Records from a data collection:
BEGIN

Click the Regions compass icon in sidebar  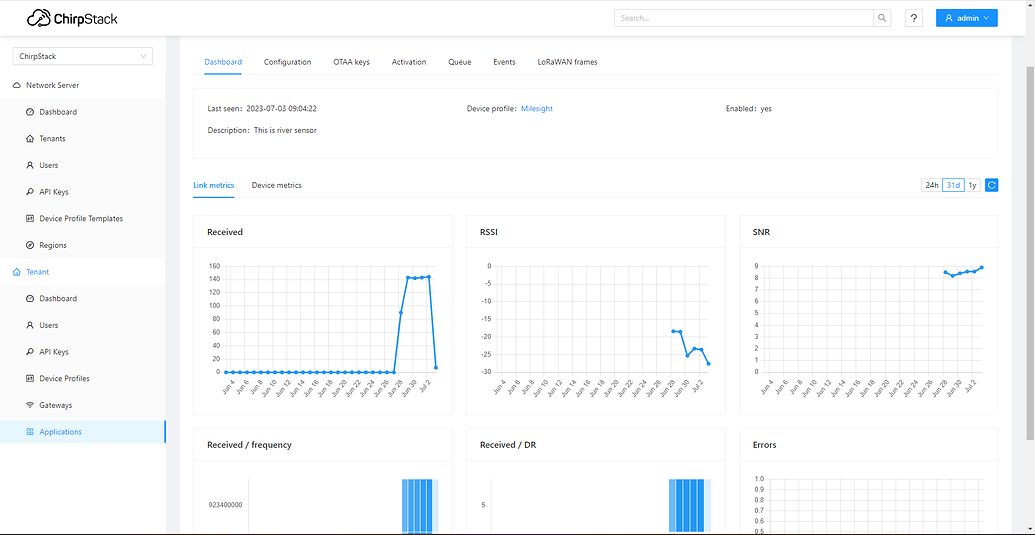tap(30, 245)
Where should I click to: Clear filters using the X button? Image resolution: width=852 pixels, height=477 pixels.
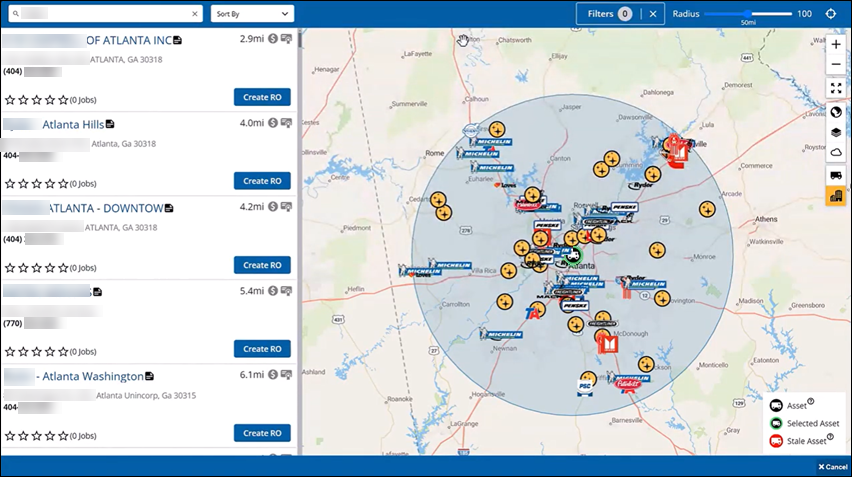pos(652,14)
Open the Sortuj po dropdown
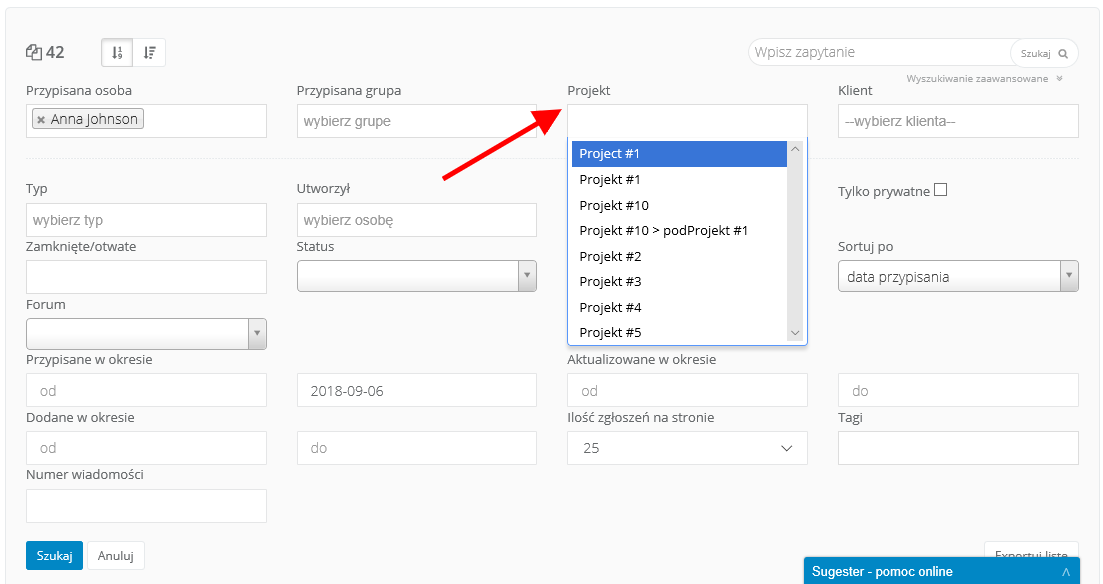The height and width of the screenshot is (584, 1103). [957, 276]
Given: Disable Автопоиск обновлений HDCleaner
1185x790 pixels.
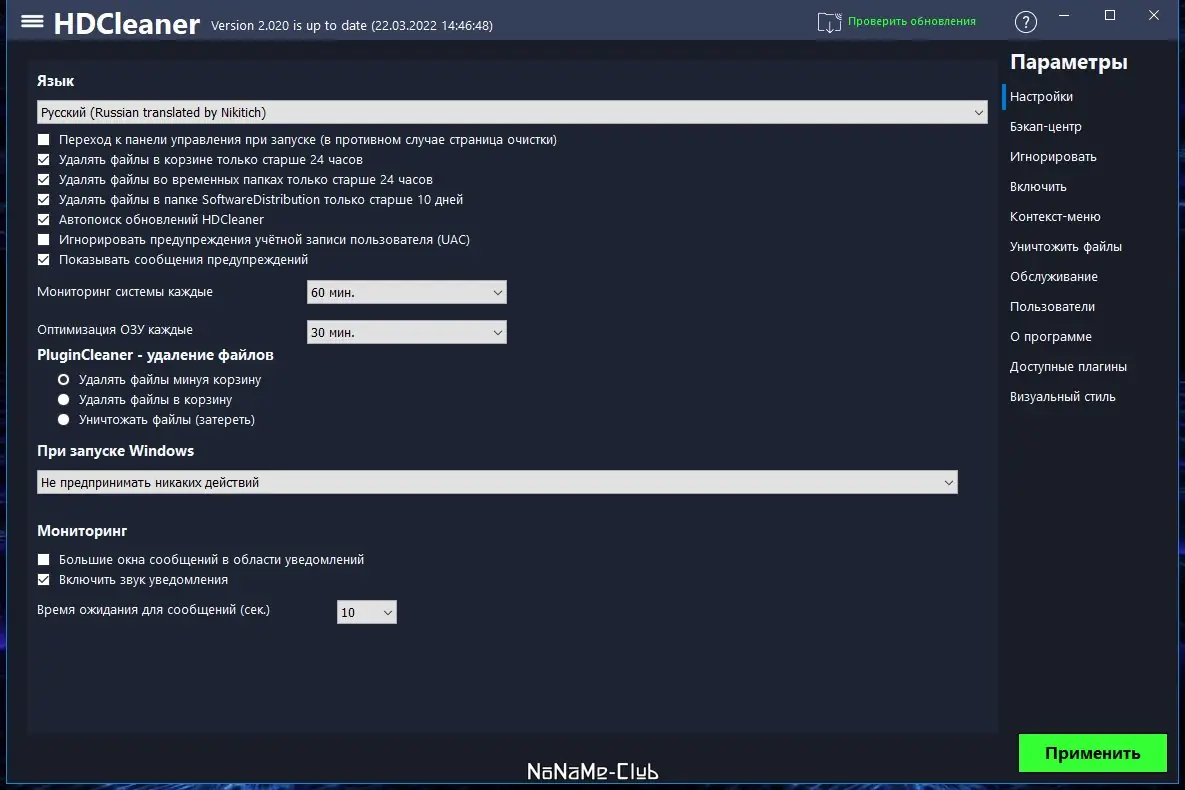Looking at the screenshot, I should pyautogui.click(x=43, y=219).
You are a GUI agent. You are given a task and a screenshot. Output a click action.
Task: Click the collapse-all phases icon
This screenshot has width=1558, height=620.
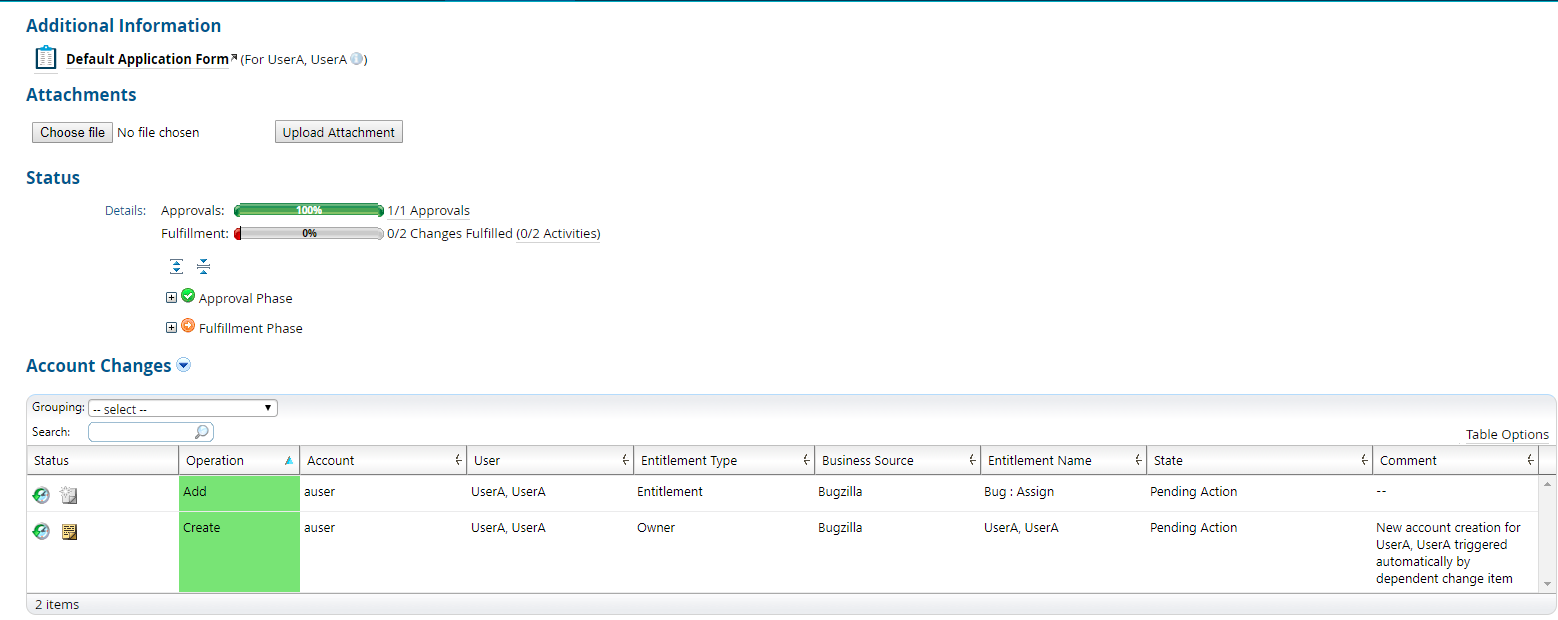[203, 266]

END

Leave the pictures out, then output exactly the lines from the "Where should I" line through the end of the records above, and no others.

ANSWER SECTION.
Where should I click to: Clear filters using the X button? Image resolution: width=852 pixels, height=477 pixels.
pos(652,14)
Open the Sortuj po dropdown
The height and width of the screenshot is (584, 1103). [957, 276]
Given: Disable Автопоиск обновлений HDCleaner
1185x790 pixels.
Looking at the screenshot, I should pyautogui.click(x=43, y=219).
You are a GUI agent. You are given a task and a screenshot. Output a click action.
Task: Click the collapse-all phases icon
This screenshot has width=1558, height=620.
[203, 266]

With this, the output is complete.